Bu nedenle mazlumdan, ezilenden, eşitlikten, emekten paylaşımdan yana olan Aleviler, 7 Haziranda oy kullanırken Danimarka’yı AB’nin özel sektöre dayalı liberal sistemine çekmek isteyen partilere değil,,  Tersi AB’nin en azından DK sosyal sistemi ‘refah devleti’  yönünde gelişmesini savunan partilere ve politikacılara  oy vermelidir.. Avrupa’da göçmen işçiler, yabancılar uzun yıllar Avrupa’da yaşamalarına rağmen, halen ayrımcılığa maruz kalmakta, düşük ücretle sağlıksız koşullarda  çalıştırılmaktadır. Birçok alanda yerli halkla aynı haklara sahip değildir, bu alanlarda eşit haklar sağlanmalıdır. Özelikler Danimarka’da yabancıların Aile birleşimi vs. haklarına son yıllarda getirilen kısıtlamalar kaldırılmalıdır.

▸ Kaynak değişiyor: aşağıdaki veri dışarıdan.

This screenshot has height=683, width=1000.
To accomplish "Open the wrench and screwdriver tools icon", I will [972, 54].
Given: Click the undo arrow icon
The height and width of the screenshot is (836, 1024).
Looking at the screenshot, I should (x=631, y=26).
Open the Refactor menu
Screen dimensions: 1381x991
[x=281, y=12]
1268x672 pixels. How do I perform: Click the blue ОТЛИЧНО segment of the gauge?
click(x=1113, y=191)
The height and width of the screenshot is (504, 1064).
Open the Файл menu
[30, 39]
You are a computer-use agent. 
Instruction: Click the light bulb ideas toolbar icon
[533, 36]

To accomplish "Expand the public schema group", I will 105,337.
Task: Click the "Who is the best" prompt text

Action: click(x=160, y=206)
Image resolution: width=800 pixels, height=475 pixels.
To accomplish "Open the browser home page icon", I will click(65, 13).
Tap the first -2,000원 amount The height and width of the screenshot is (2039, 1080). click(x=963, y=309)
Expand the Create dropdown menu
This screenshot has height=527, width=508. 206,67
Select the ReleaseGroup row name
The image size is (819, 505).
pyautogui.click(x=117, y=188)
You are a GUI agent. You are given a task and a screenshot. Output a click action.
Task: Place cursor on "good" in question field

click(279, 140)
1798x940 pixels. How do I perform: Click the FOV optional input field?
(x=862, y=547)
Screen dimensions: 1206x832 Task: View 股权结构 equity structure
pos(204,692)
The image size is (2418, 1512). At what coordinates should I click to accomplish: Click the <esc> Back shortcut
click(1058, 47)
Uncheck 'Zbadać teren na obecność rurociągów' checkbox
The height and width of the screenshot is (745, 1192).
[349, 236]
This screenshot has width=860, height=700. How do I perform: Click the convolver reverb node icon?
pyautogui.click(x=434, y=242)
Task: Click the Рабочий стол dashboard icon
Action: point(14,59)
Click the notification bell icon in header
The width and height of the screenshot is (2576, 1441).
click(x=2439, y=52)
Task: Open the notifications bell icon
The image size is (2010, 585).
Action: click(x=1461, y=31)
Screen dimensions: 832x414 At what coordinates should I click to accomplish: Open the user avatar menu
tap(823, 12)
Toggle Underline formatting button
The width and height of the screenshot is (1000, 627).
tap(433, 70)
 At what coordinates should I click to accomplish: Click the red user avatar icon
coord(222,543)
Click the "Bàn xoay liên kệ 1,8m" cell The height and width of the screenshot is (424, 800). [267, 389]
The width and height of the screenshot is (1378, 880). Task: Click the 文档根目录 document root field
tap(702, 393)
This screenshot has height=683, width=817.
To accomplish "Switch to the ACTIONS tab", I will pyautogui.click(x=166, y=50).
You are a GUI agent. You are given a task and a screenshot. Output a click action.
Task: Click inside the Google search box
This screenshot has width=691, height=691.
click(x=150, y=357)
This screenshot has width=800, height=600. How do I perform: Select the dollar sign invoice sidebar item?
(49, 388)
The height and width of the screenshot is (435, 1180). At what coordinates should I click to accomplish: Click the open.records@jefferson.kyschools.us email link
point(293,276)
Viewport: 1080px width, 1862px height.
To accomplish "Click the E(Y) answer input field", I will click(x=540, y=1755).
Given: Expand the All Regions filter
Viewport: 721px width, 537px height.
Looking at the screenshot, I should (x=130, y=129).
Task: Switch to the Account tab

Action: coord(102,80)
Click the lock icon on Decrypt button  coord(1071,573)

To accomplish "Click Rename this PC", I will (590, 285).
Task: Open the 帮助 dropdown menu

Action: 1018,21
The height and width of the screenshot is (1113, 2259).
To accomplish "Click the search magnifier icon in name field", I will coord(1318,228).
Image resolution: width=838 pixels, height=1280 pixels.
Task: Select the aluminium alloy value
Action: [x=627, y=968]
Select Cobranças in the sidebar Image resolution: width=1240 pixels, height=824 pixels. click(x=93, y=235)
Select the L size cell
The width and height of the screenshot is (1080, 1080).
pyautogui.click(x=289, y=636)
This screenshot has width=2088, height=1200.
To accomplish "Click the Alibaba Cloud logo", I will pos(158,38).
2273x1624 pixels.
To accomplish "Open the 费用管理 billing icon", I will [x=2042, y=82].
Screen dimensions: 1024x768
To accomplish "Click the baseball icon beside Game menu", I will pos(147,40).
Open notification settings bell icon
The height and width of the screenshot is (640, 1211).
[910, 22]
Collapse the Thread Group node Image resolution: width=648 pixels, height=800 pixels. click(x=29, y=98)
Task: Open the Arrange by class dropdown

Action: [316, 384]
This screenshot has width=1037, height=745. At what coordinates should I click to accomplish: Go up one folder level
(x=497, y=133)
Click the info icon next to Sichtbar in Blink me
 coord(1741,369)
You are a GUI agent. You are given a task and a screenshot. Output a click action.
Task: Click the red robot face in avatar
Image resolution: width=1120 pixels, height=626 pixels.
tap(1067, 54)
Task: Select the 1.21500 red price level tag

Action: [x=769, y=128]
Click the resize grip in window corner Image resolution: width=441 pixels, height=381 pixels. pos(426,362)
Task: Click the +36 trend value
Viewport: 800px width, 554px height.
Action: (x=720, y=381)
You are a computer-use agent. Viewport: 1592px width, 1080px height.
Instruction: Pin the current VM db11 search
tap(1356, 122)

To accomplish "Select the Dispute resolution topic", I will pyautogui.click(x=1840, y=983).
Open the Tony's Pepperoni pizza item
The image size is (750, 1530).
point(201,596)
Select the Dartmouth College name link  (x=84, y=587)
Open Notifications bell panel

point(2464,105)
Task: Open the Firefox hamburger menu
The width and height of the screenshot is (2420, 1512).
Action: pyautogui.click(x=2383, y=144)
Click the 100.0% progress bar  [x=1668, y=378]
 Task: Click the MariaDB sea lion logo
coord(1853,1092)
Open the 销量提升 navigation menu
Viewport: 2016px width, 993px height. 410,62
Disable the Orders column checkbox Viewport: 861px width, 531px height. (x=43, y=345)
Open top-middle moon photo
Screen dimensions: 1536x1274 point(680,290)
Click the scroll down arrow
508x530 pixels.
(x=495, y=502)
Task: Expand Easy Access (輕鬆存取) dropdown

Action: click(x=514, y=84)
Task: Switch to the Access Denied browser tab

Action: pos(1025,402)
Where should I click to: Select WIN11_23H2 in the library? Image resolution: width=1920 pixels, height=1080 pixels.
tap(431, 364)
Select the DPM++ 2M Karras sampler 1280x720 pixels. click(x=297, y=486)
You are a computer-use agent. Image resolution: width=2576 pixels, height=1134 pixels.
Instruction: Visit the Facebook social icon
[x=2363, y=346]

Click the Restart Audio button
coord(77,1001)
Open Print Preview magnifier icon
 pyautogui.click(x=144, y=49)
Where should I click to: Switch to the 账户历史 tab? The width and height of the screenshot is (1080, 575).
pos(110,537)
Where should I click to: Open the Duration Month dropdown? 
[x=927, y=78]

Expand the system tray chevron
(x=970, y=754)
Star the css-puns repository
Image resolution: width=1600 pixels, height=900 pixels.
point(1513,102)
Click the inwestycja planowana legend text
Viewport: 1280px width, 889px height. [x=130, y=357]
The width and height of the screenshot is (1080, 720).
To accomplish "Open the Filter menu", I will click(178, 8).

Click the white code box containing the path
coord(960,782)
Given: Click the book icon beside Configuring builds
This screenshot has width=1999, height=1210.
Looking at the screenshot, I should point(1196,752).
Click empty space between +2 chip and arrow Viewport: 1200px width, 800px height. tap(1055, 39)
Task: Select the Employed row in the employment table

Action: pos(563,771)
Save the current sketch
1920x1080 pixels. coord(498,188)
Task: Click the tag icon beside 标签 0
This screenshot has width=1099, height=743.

 TÜRKİYE VE AB:  40 yıldır Süren Türkiye’nin AB’ye üyesi olma macerası bitecek gibi görünmüyor.. Bunun en önemli nedeni Türkiye’nin insan hakları, demokrasi, laiklik/inanç öğürlüğü, azınlıklar (Kürt sorunu), düşünce basın ve örgütlenme özgürlüğü, sendikal haklar, eğitim ve kanun önünde eşitlik vs. konularında halen  AB kriterlerine Avrupa düzeyine gelememiş olmasındandır..  Bunları Türkiye ABye üye olmak için göstermelik değil, gerçekten halkımızın buna laik, bunların evrensel insan hakkı olduğu için eksiksiz yerine getirmesi gerek..   Türkiye’de din ve milliyetçilik duygusu, şu an öyle kabarık ki  bugün Türkiye’de halk oylaması olsa  AB üyeliğine karşı oy çıkar..  Bazı Avrupa ülkelerinin Türkiye’nin AB üyeliğine karşı çıkması da, bu kabarık dini ve milli duygulardan dolayıdır.. Alevilerin arzusu Türkiye’nin ekonomik ve siyasi olarak bağımsız olması, tüm komşu ve dünya ülkeleri ile iyi ilişkiler içerisinde olması, tüm insan hak ve özgürlüklerin AB  kriterlerinden daha ileri konumlara gelmesidir.  Kuşkusuz şu an Türkiye’nin AB kriterlerine erişmeyi hedeflemesi, ABnin bu konuda Türkiye’ye baskı uygulaması Türkiye’nin olumlu yönde gelişmesine katkı sağlamaktadır.. ‘’Yarin yanağından gayrisini paylaşma’’ ilkesini arzulayan Alevilerin amacı, şu anki AB değil, ondan da ileri, eşitlikçi paylaşımcı bir toplumu hedeflemek olmalıdır, ve bu mücadeleyi AB içinde ve dışında yürütmelidir.

Aleviler AB ye kritik yaklaşmalıdır,, AB içinde ve dışında,, AB’nin daha insancıl, demokratik, daha sosyal,  barışçıl ve emekten yana gelişmesi için mücadele etmelidir..  Bu görüşlerimizi, genelde ABye kritik yaklaşan, Sosyal demokrat, sol sosyalist parti  ve adayları savunmaktadır.

Dolayısı ile DABF olarak oy hakkı olan tüm Alevileri; 7 Haziranda mutlaka oy kullanmaya, bu görüş ve istemlere sahip çıkan, ayrıca Alevilerinde istemlerini taleplerini açıkça savunan parti ve adaylara oy vermeye çağırıyoruz.